_Work to be completed_: How many separate lines of the data contain "arrow"? Give the count and nothing else.

Segment Start: Records to use

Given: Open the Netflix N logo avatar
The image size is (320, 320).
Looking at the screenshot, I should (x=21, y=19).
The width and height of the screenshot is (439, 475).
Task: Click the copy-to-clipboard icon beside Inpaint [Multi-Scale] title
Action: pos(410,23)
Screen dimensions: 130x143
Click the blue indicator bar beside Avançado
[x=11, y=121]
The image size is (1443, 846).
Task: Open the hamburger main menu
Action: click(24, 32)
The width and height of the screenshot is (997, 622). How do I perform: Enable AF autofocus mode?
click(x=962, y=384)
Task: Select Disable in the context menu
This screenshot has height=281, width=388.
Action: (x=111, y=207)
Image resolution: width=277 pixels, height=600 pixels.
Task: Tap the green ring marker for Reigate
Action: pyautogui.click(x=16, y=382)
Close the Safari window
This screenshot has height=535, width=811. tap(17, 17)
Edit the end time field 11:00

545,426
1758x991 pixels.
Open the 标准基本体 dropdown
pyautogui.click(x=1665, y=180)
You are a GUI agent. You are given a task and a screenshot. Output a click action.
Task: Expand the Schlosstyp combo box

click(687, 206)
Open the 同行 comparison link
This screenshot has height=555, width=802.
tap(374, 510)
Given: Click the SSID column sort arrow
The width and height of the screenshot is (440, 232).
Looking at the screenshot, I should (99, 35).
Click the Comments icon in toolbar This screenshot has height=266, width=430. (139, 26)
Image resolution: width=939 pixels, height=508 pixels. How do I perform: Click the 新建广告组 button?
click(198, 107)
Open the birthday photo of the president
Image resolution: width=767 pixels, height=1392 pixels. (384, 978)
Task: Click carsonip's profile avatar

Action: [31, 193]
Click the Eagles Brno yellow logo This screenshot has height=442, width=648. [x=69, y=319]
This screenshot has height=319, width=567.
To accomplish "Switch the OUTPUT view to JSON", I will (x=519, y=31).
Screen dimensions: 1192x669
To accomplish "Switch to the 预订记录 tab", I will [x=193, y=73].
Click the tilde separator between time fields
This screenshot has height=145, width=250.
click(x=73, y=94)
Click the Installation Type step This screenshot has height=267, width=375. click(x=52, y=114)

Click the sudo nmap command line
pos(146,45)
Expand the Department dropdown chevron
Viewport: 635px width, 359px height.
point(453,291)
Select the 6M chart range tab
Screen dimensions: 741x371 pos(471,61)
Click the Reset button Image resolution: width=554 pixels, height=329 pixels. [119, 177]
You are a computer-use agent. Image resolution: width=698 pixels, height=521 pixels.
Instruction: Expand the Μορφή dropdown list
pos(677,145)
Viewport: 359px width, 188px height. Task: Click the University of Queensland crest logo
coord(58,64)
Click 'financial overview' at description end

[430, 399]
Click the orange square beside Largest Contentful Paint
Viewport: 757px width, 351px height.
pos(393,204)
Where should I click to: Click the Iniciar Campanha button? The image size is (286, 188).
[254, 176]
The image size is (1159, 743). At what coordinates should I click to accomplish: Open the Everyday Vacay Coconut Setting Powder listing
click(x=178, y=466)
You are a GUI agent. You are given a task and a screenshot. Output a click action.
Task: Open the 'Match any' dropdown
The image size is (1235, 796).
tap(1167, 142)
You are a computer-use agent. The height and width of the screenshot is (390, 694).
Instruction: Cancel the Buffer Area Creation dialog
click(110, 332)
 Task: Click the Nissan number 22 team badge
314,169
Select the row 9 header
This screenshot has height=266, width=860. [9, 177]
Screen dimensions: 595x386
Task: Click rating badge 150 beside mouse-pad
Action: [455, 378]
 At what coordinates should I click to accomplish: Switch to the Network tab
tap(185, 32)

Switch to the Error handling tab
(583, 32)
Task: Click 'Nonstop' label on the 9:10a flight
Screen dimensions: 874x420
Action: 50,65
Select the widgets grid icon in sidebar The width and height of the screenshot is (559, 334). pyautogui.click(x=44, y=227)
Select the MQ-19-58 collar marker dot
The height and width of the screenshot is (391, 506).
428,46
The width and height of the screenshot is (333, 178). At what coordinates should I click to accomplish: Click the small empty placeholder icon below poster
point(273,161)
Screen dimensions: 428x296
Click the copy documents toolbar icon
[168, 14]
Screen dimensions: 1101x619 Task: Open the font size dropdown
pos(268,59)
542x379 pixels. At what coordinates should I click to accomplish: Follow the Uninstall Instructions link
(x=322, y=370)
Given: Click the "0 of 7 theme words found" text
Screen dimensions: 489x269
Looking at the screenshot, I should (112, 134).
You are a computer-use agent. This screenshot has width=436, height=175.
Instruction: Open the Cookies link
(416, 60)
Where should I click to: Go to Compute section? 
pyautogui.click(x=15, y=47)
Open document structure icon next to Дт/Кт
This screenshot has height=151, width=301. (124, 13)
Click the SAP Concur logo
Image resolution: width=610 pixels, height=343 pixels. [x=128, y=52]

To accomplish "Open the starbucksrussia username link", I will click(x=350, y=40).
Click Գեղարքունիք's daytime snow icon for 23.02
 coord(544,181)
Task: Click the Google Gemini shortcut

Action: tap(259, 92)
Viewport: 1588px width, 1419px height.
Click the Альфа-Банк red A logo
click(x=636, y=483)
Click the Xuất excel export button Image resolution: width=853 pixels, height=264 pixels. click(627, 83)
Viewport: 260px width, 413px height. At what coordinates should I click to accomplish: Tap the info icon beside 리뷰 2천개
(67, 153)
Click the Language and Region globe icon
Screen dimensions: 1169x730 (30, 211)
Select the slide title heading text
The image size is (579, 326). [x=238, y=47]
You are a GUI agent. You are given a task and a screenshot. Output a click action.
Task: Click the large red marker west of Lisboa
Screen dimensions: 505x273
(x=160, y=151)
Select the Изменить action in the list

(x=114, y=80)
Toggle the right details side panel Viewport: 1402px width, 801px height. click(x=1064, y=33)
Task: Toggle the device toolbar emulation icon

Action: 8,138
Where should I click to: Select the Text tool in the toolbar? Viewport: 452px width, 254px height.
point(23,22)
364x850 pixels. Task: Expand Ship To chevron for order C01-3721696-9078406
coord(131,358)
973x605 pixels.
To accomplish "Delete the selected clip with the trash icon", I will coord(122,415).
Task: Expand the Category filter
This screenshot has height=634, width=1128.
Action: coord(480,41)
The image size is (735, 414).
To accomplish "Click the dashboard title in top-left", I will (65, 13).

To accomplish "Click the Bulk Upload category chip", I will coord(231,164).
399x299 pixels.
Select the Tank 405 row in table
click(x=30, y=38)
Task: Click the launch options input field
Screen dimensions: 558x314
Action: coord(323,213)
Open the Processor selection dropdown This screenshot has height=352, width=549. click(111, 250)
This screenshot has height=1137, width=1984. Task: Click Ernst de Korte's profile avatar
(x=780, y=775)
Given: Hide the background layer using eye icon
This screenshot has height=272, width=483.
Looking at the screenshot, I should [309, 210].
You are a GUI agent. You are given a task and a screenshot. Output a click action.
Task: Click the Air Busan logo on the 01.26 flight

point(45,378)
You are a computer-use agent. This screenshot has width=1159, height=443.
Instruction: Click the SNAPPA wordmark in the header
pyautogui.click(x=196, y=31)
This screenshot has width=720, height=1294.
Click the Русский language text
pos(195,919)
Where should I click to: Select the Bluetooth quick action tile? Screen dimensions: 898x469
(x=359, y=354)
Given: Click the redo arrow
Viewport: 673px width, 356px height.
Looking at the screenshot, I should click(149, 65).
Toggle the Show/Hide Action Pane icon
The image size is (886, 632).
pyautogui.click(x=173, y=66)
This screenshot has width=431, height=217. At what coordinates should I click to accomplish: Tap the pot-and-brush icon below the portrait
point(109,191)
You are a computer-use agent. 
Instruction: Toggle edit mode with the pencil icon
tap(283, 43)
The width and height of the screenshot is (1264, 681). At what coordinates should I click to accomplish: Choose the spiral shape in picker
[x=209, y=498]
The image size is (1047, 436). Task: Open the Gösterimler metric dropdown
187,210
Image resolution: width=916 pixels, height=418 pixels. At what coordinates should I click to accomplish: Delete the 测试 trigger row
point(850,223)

Segment End: Records to use

_Completed exercise_: 2